Desde sus “Miradas” y su propia historia personal, Luziana nos ofrece una visión esperanzadora que invita a poner manos a la obra y dejar de ser espectadores frente al deterioro de nuestro entorno.

En una especial coincidencia, “Miradas” nos remite a la vida y obra de otra mujer preocupada por la naturaleza y su aportación a través de esa maravillosa herramienta que es la fotografía.

Hablo de la británica Anna Atkins, considerada la primera mujer fotógrafa profesional de la historia y también una reconocida investigadora de campo en la biología y la biodiversidad.

Desde muy pequeña, Anna Atkins escribió libros que ella misma ilustró sobre el mundo animal, la ciencia y la naturaleza.

En esta confluencia con Luziana De Antuñano, “Miradas” ofrece un respiro a la esperanza y es una voz en el silencio que nos invita a hacer lo que esté a nuestro alcance para hacer la diferencia.

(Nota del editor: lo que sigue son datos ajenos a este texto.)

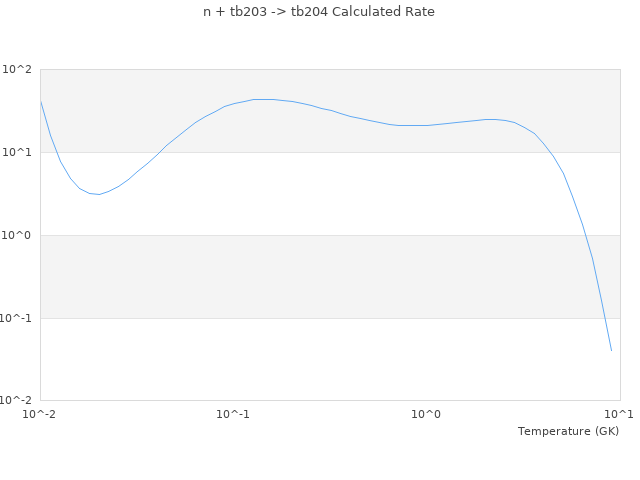The width and height of the screenshot is (640, 480).
Task: Click the 10^-2 label on the vertical axis
Action: tap(15, 401)
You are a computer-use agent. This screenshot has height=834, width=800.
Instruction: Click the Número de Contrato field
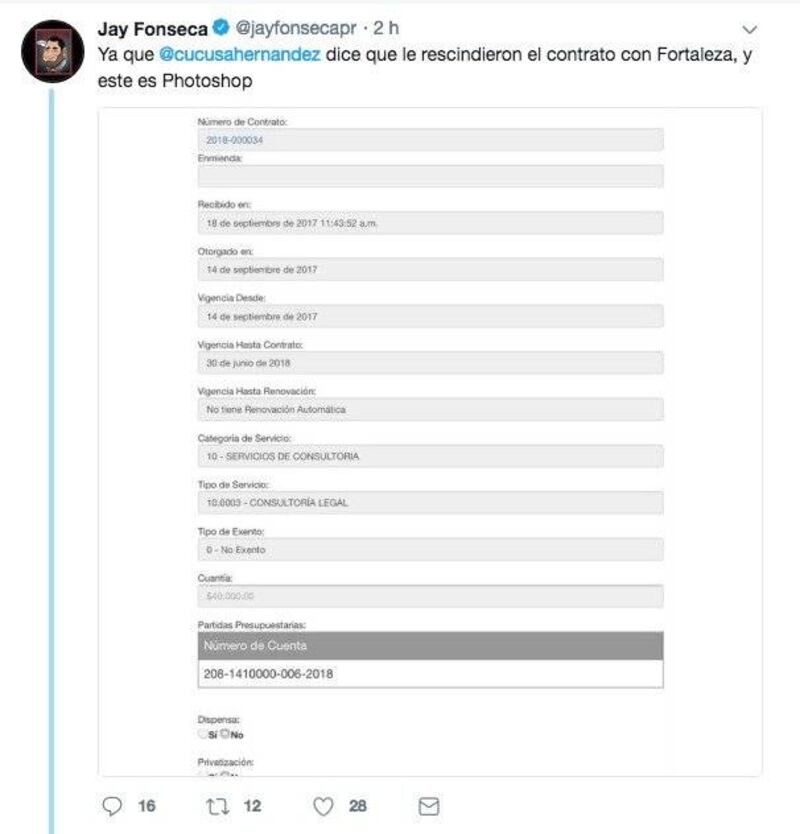(430, 141)
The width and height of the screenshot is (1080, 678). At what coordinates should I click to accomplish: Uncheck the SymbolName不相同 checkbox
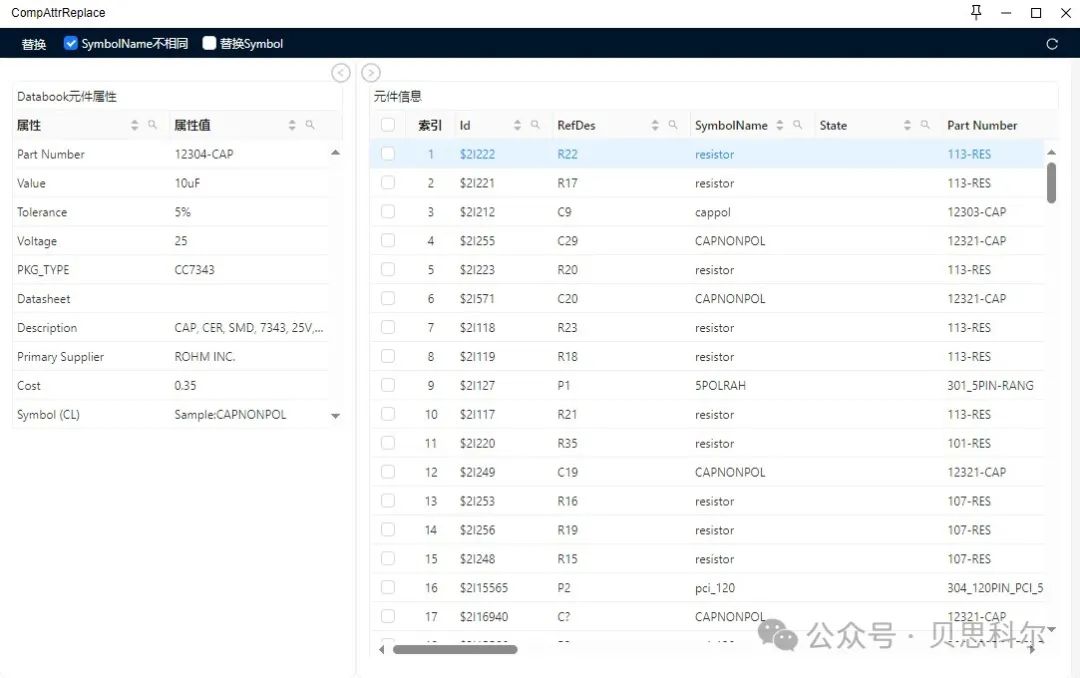coord(70,43)
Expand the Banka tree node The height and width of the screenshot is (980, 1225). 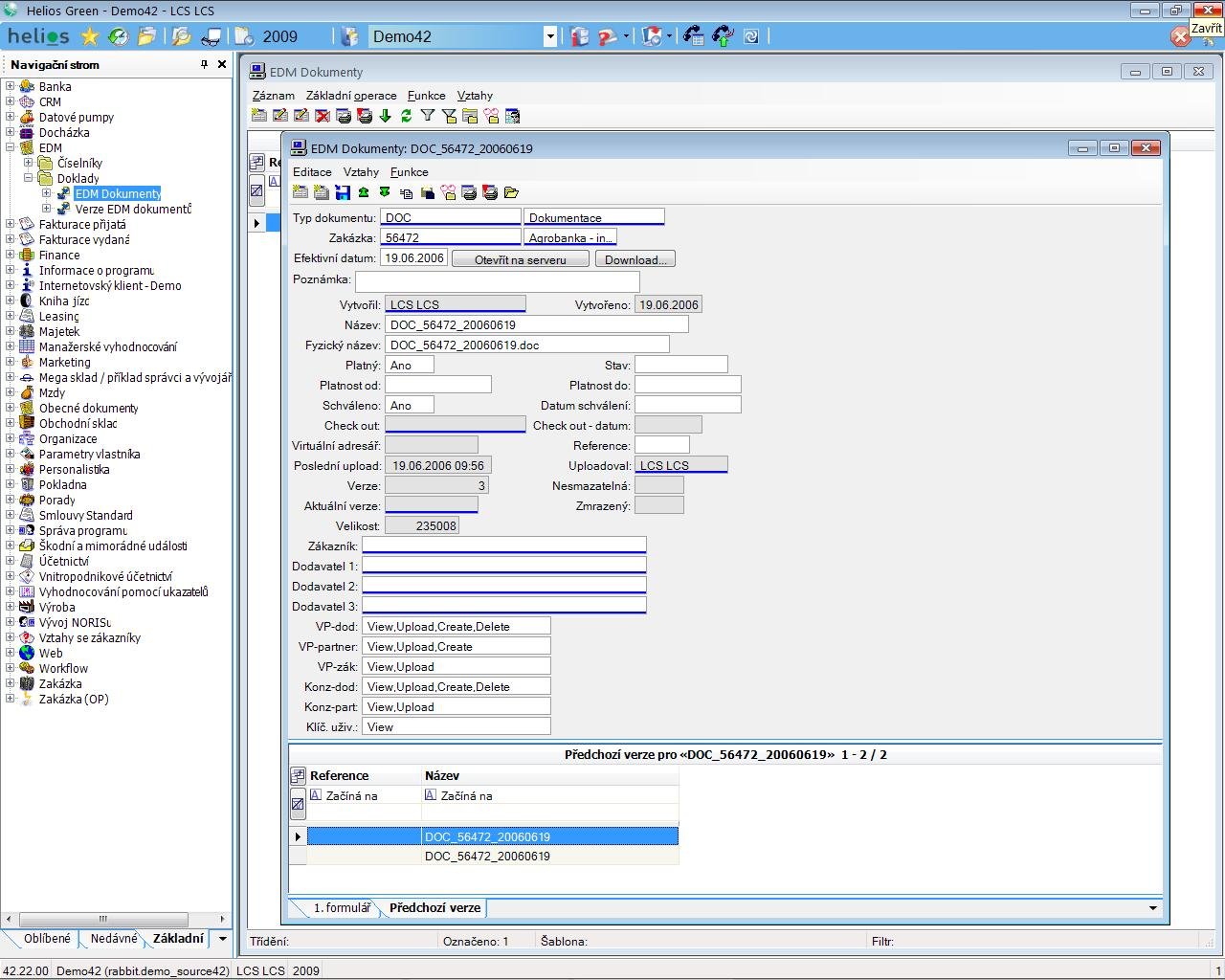[x=10, y=86]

Desde su particular y peculiar punto de vista y desde la alegría de un ser humano feliz y creativo, Luziana nos comparte esta posibilidad de transformar, de construir y abrir puertas a un mundo mejor con la frescura de haber montado “Miradas” su primera exposición fotográfica.

El rasgo más destacado de esta creadora y artista mexicana de la lente es, que sólo tiene seis años de edad.